• _Task to complete_
Among the entries below, only the lines from the one with "Viewport: 1316px width, 904px height." through the one with "Click the 宛先 recipient label" are to be retyped, exactly and without pictures.

[Records for processing Boundary: Start]

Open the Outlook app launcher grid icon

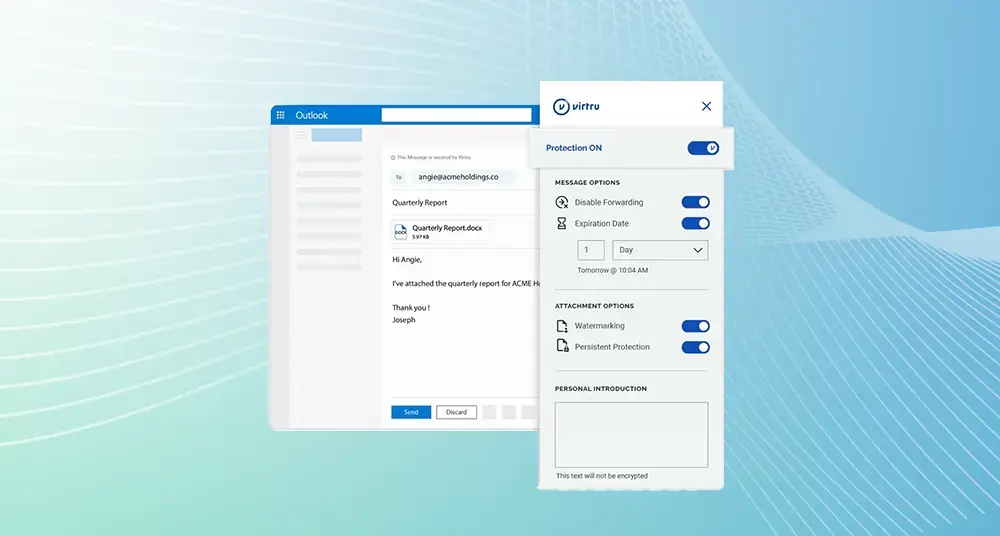pos(281,115)
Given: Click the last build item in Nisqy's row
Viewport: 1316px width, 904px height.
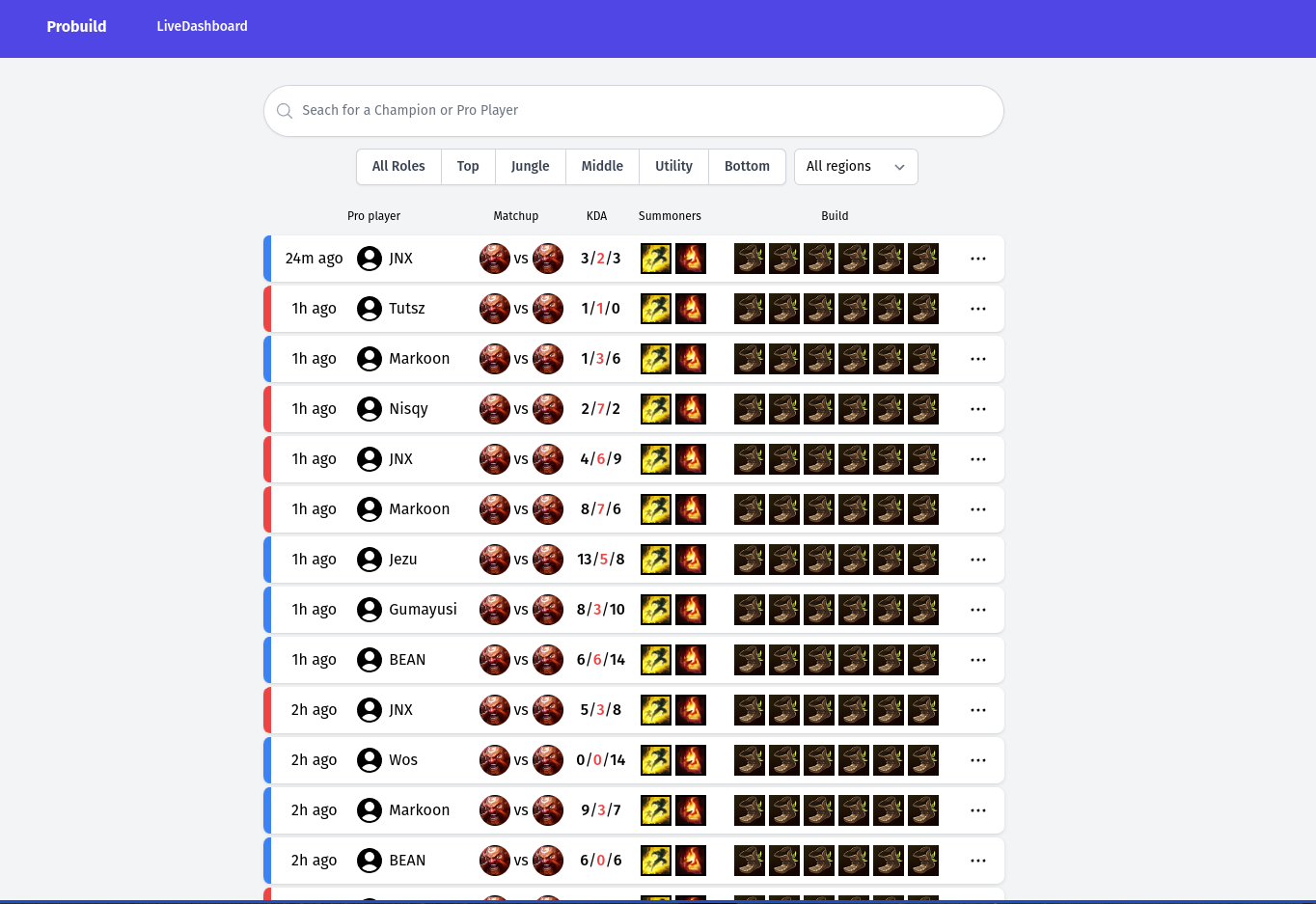Looking at the screenshot, I should point(923,409).
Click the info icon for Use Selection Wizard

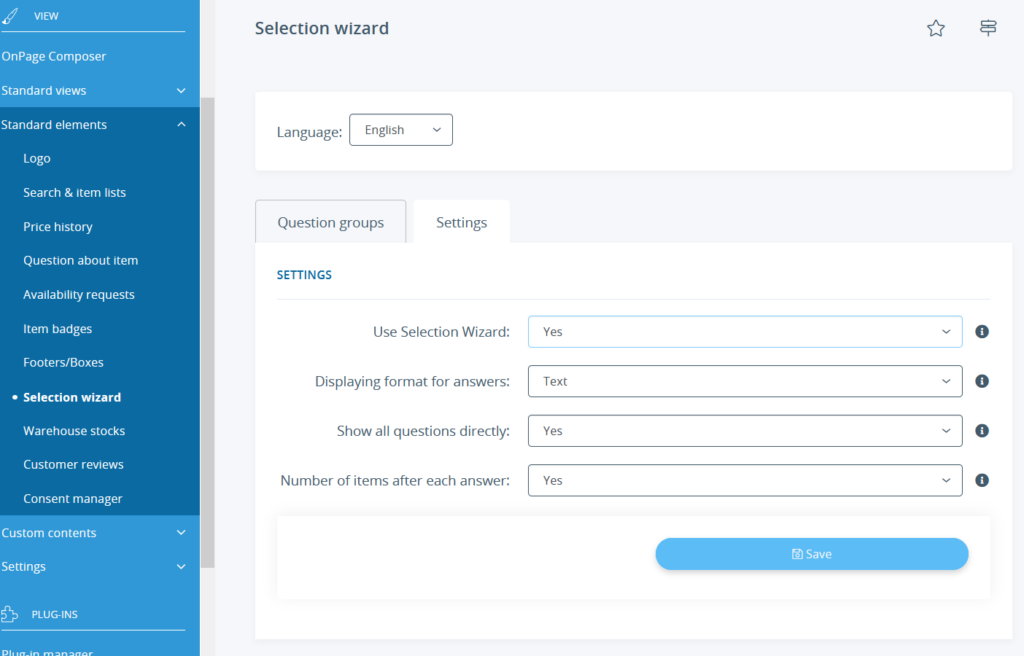click(981, 331)
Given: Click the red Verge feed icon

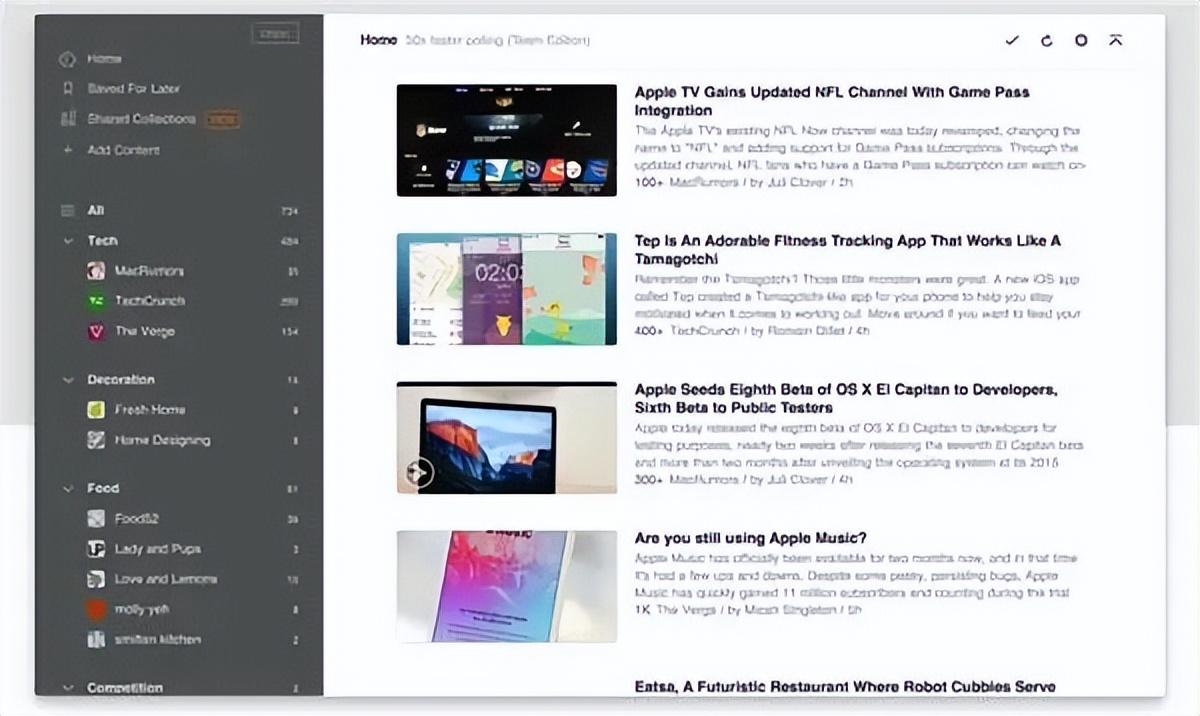Looking at the screenshot, I should [96, 331].
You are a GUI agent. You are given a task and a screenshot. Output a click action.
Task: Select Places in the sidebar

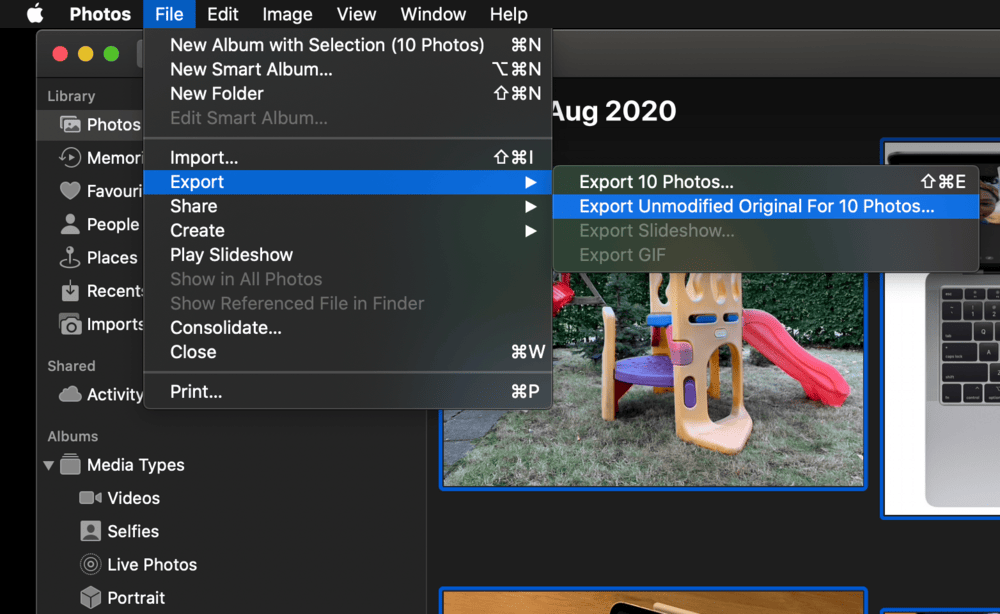[70, 257]
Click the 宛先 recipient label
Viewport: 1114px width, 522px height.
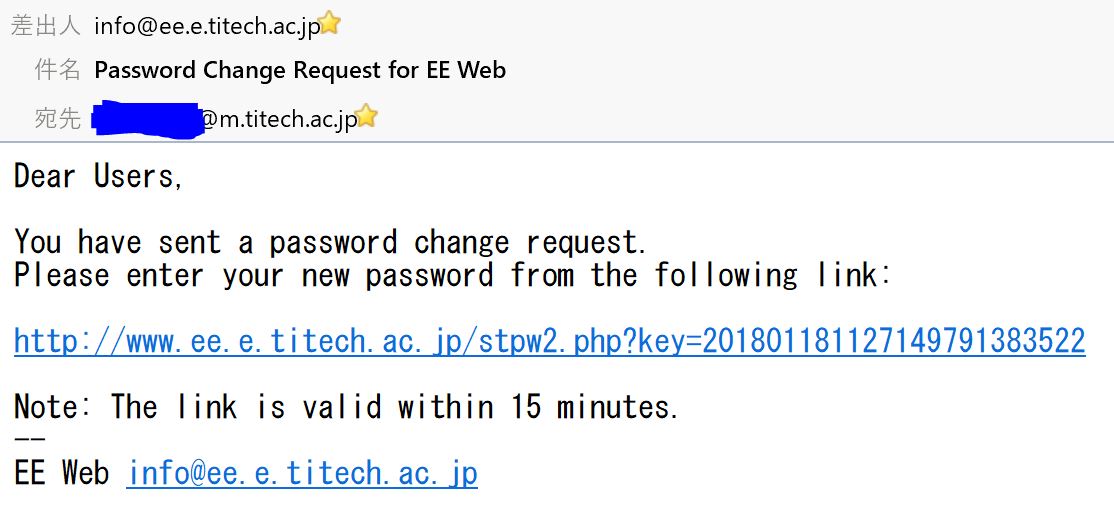(57, 119)
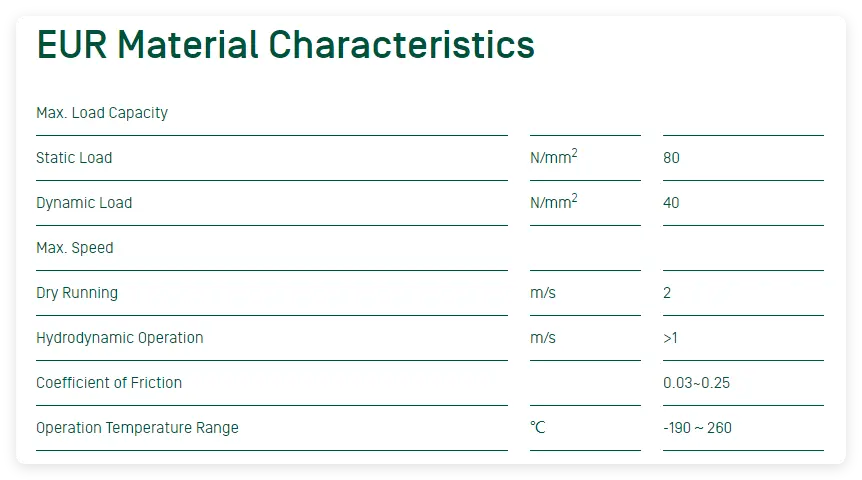
Task: Select the Dry Running label
Action: coord(77,293)
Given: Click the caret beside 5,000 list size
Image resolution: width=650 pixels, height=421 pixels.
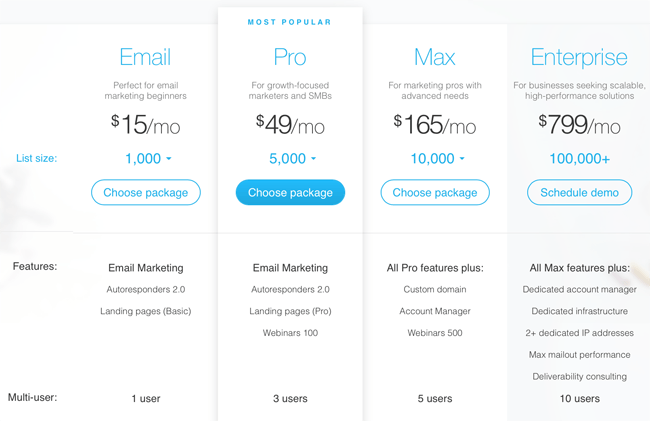Looking at the screenshot, I should [313, 159].
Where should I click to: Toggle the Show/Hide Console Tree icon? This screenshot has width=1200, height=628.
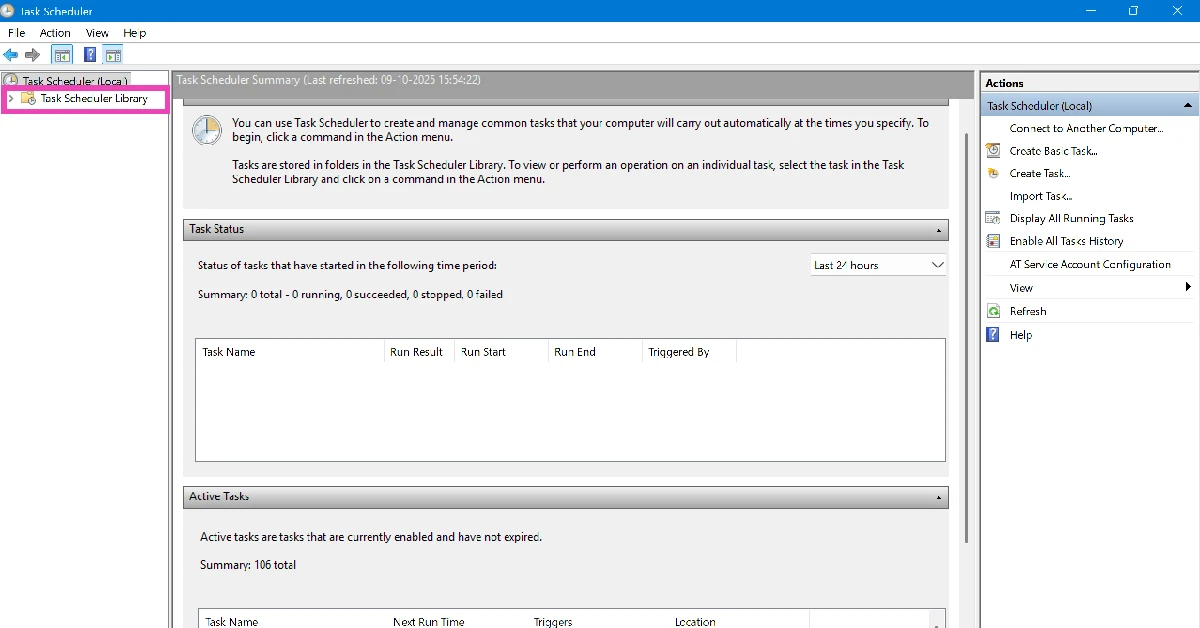click(62, 55)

[Records for processing Boundary: End]

• _Response_
Viewport: 1316px width, 904px height.
Looking at the screenshot, I should point(923,409).
Click the info icon for Use Selection Wizard

click(981, 331)
Given: Click the red Verge feed icon

Looking at the screenshot, I should [96, 331].
You are a GUI agent. You are given a task and a screenshot. Output a click action.
Task: Select Places in the sidebar

[70, 257]
Click the 宛先 recipient label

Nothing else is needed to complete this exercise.